Improvement of therapeutic efficacy of PLGA nanoformulation of siRNA targeting anti-apoptotic Bcl-2 through chitosan coating.

Potential use of siRNA as therapeutic agent has elicited a great deal of interest. However, insufficient cellular uptake and poor stability limited its application in therapeutics. In our earlier study, we prepared PLGA nanoparticles for effective delivery of siRNA targeting Bcl-2 gene to block its expression. Purpose of the present study was to improve effectiveness of PLGA nanoformulation of siRNA targeting anti-apoptotic Bcl-2 gene through chitosan coating. We prepared chitosan coated PLGA nanoparticles by using the double emulsion solvent diffusion (DESE) method.
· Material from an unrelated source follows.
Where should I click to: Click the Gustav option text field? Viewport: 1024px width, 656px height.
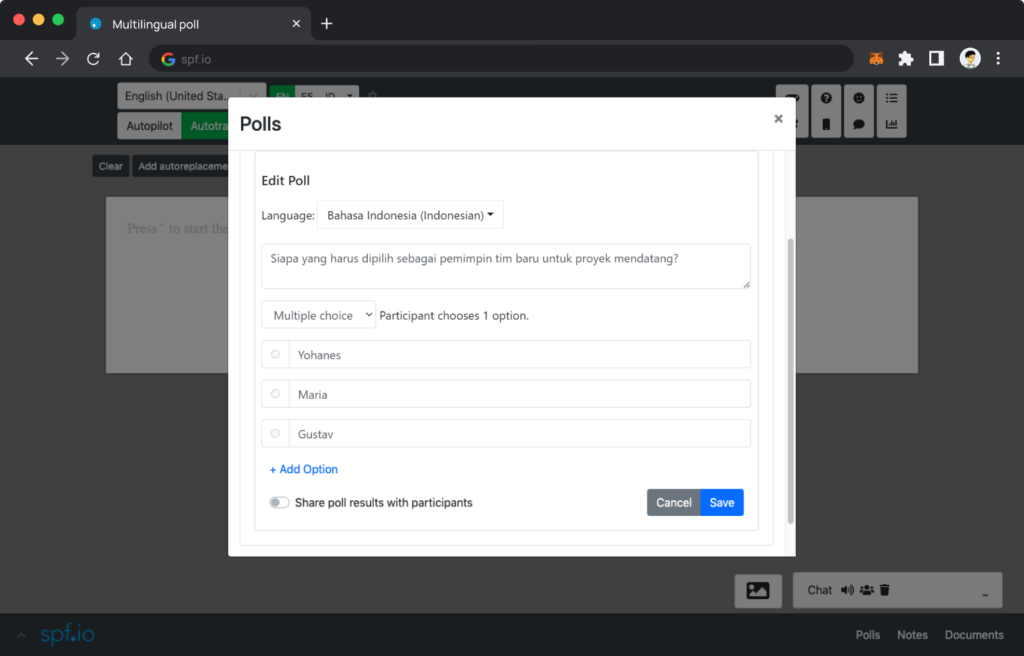[519, 434]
Characterization of prepared chitosan coated nanoformulation was done followed by cytotoxicity studies, expression studies and in vivo studies. Particle size of chitosan coated nanoparticles was found to be increased compared to PLGA nanoparticles from 244 to 319 nm. Surface charge of chitosan coated nanoparticles was found to be positive facilitating transfection of nanoformulation into cells. In vitro studies indicated increased transfection of nanoparticles resulting in effective silencing of Bcl-2. Marked apoptotic lesions were observed in nuclear staining studies. On comparison of the results from the present study with those of previous study, it was found that the extent of silencing of Bcl-2 gene by PLGA nanoformulation has improved significantly through chitosan coating. In vivo studies showed significant tumor regression in animals treated with chitosan coated PLGA nanoformulation of siRNA.